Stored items
------------

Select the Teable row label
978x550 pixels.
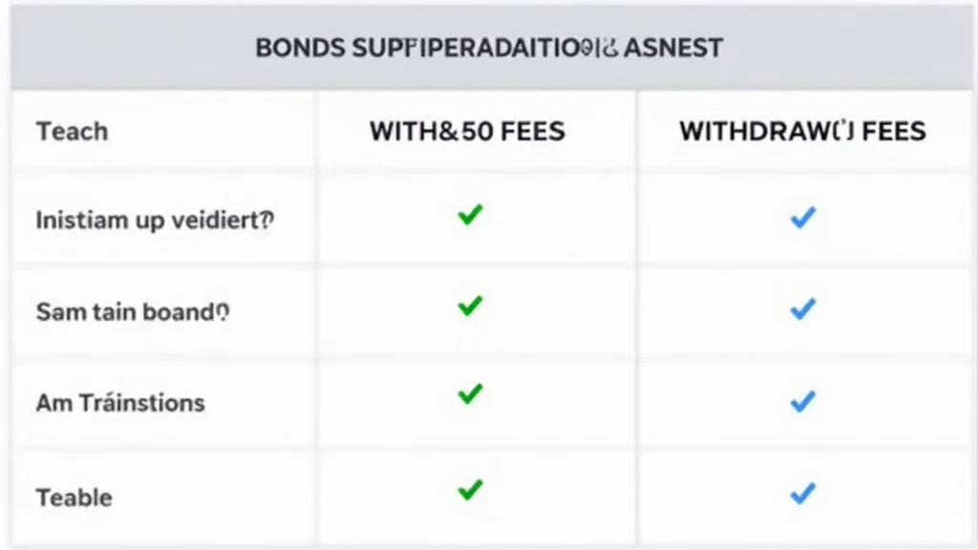[x=74, y=497]
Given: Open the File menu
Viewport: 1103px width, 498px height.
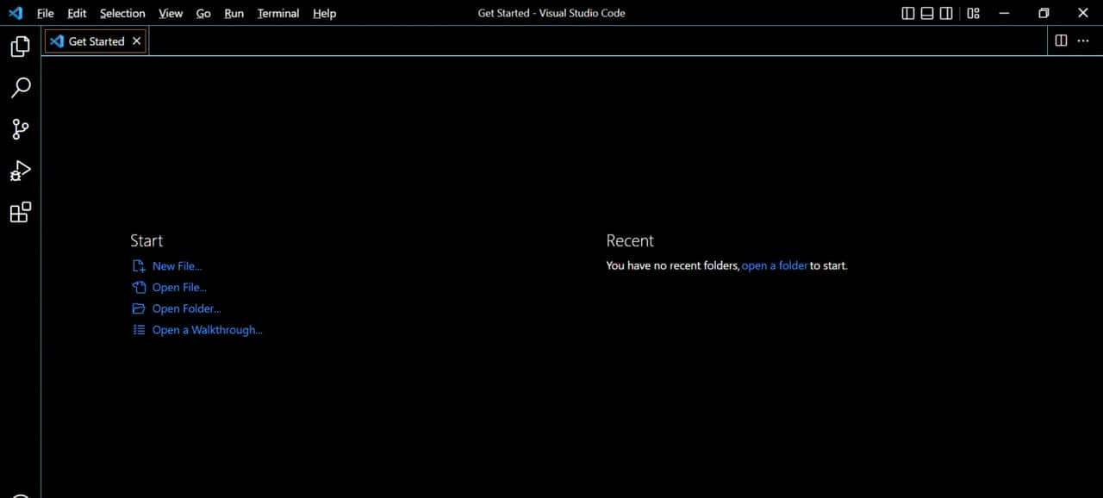Looking at the screenshot, I should (x=45, y=13).
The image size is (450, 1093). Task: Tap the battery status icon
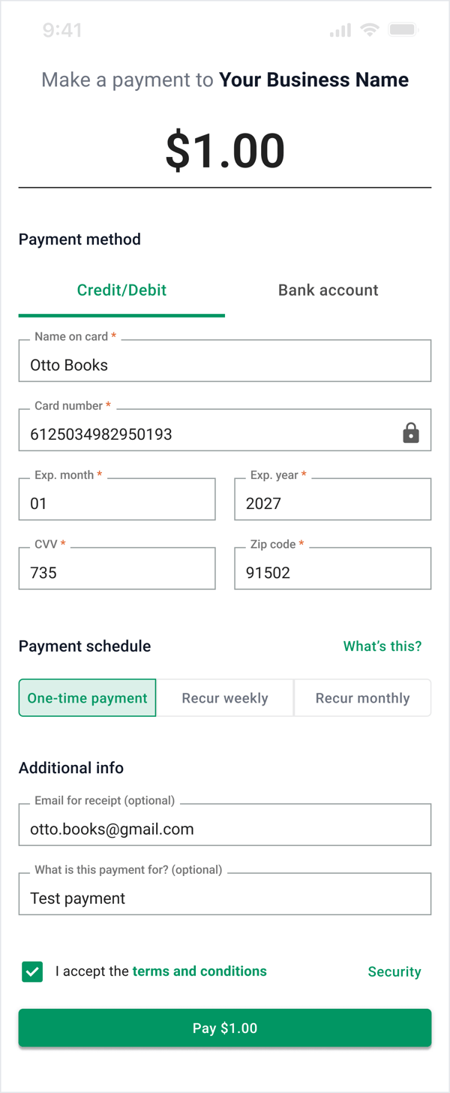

------------

Task brief:
Exactly as they appear, repeat the lines from the one containing "978x550 pixels." through the last line of the entries, counting both ends. Pictures stay out.

Result of the task:
978x550 pixels.
[x=74, y=497]
Given: Open the File menu
Viewport: 1103px width, 498px height.
Looking at the screenshot, I should (x=45, y=13).
The image size is (450, 1093). Task: Tap the battery status icon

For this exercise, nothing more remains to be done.